EXERCISE >> Rewrite the material from the line containing "Given: Open Channel 3 from the sidebar" through the line containing "Looking at the", changing "Channel 3" to "Channel 7" and leaving everything else the same. Give only those lines.

DATA TO PROCESS >>
----------

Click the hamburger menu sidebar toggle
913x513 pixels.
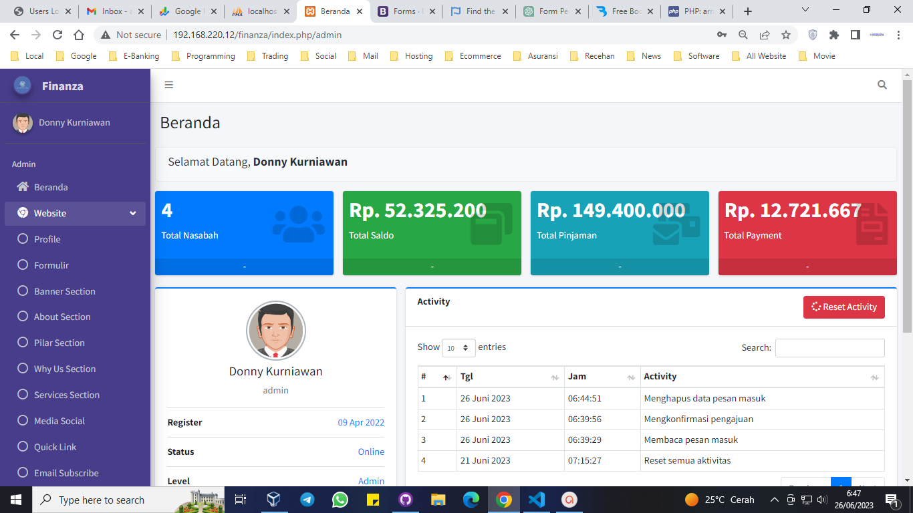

----------

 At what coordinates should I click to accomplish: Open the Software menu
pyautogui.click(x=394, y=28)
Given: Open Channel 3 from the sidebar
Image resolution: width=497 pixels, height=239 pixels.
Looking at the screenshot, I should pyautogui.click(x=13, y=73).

----------

EXERCISE ANSWER >>
Given: Open Channel 7 from the sidebar
Image resolution: width=497 pixels, height=239 pixels.
Looking at the screenshot, I should pyautogui.click(x=13, y=73).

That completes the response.